Student essays can be used as models regardless of specific guidelines or level of polish. Elements like description, structure, tone, voice, ideas, and style cross between many types of writing assignments. Many of my former students crafted work that would provide great examples of some, if not all, of those elements. There’s the doctor from China, the daughter from Sudan, the mother from Afghanistan, the refugee from Iraq, the serviceman from Nebraska, the nephew from Mexico, the daughter from Syria, and the soccer player from Iran, to name a few. Those students wrote their way along the same ENGL960 path my current students find themselves traversing, so why wouldn’t I have my students read their words? All I need to do is pause, resist the “temptation of the quick fix” (Gorski, 2008), ask if I can share their work, and then do just that. Share their work. (I’m pleased to report I asked four students since writing this, and they all enthusiastically agreed. They are people of color, three of them born outside the United States.)
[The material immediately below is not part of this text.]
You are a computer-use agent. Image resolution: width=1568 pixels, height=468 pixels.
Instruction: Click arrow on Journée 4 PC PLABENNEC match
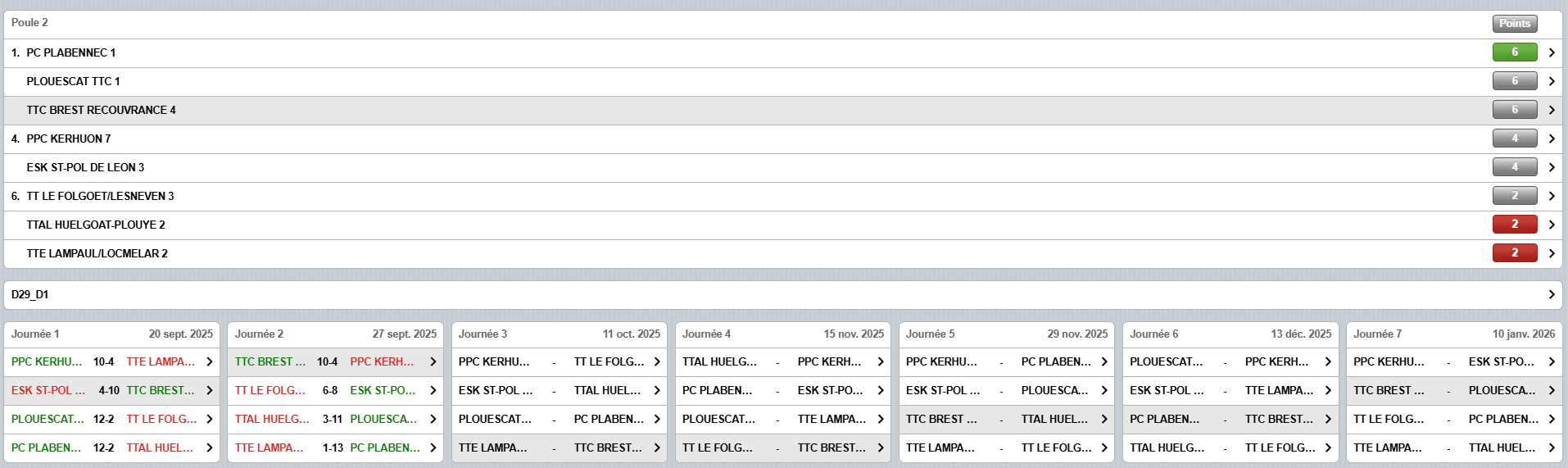tap(880, 390)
In conclusion, by using Uncensored, students are not only improving their reading skills, they are affirmed, informed, and empowered. This experience is multiplied when students read their peers’ work, and this reflection reminds me of that. I need to pause, check my lens, consider all texts being used in my ENGL960 course, reflect on how they contribute to a culturally responsive classroom, and adjust as needed. That way, I’m not a teacher with a deficit mindset but rather a teacher with a teachable mindset.
References
Gorski, P. (2008). The Myth of the “Culture of Poverty.” Poverty and Learning, 65(7), 32–36.
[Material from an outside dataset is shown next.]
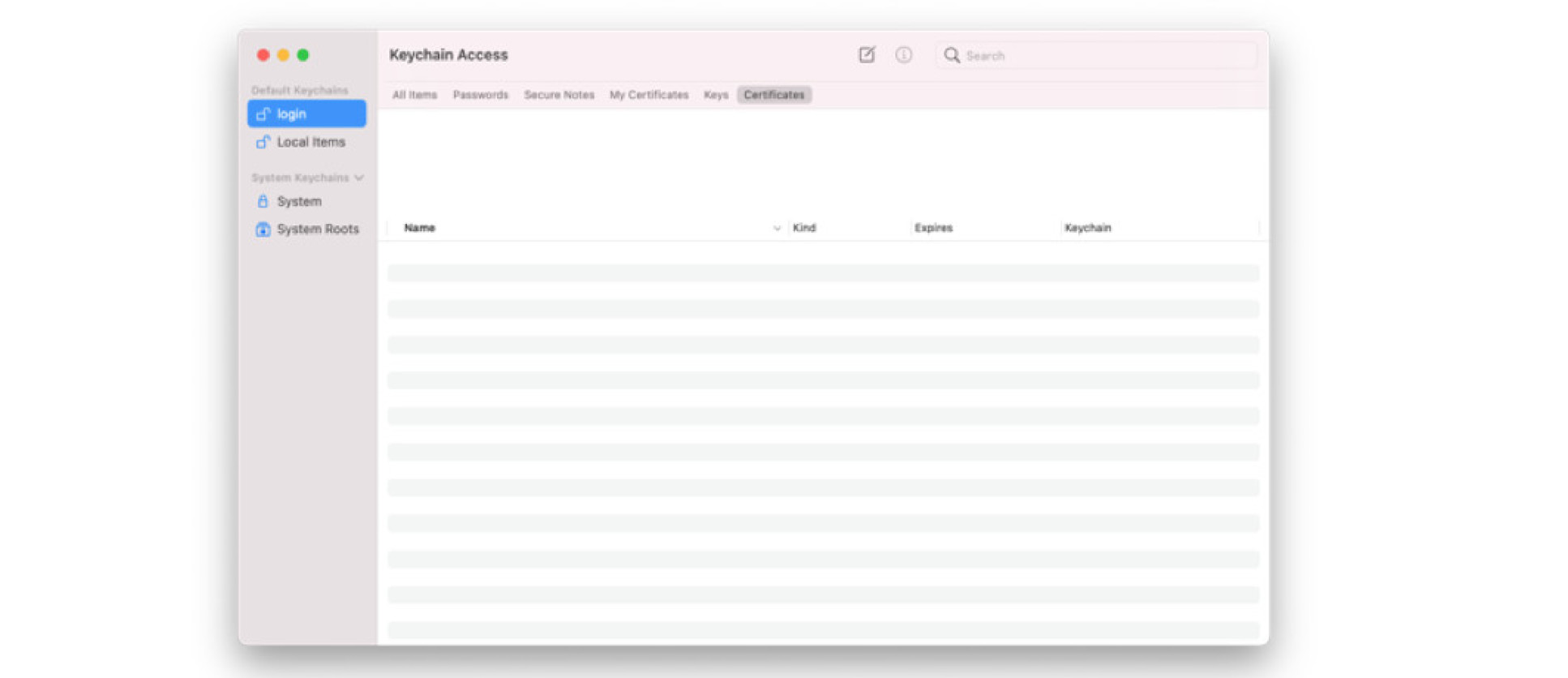The width and height of the screenshot is (1568, 678).
Task: Toggle sort order arrow in Name column
Action: [777, 228]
Ladson-Billings, G. (1995). Toward a critical race theory of education. Teachers College Record, 97(1), 47–68.
Pang, V. O. (1994). Why Do We Need This Class? Multicultural Education for Teachers. The Phi Delta Kappan, 76(4), 289–292. http://www.jstor.org/stable/20405317
Richards, H. V., Brown, A. F., & Forde, T. B. (2007). Addressing diversity in schools: Culturally responsive pedagogy. TEACHING Exceptional Children, 39(3), 64–68. https://doi.org/10.1177/004005990703900310
Wood, Z. R. (2018). Uncensored: My life and uncomfortable conversations at the intersection of black and white America. Dutton.
Cheney Luttich teaches Developmental English at Southeast Community College. In her free time, you can find her spending time with her family or studying anything related to nineteenth century clothing.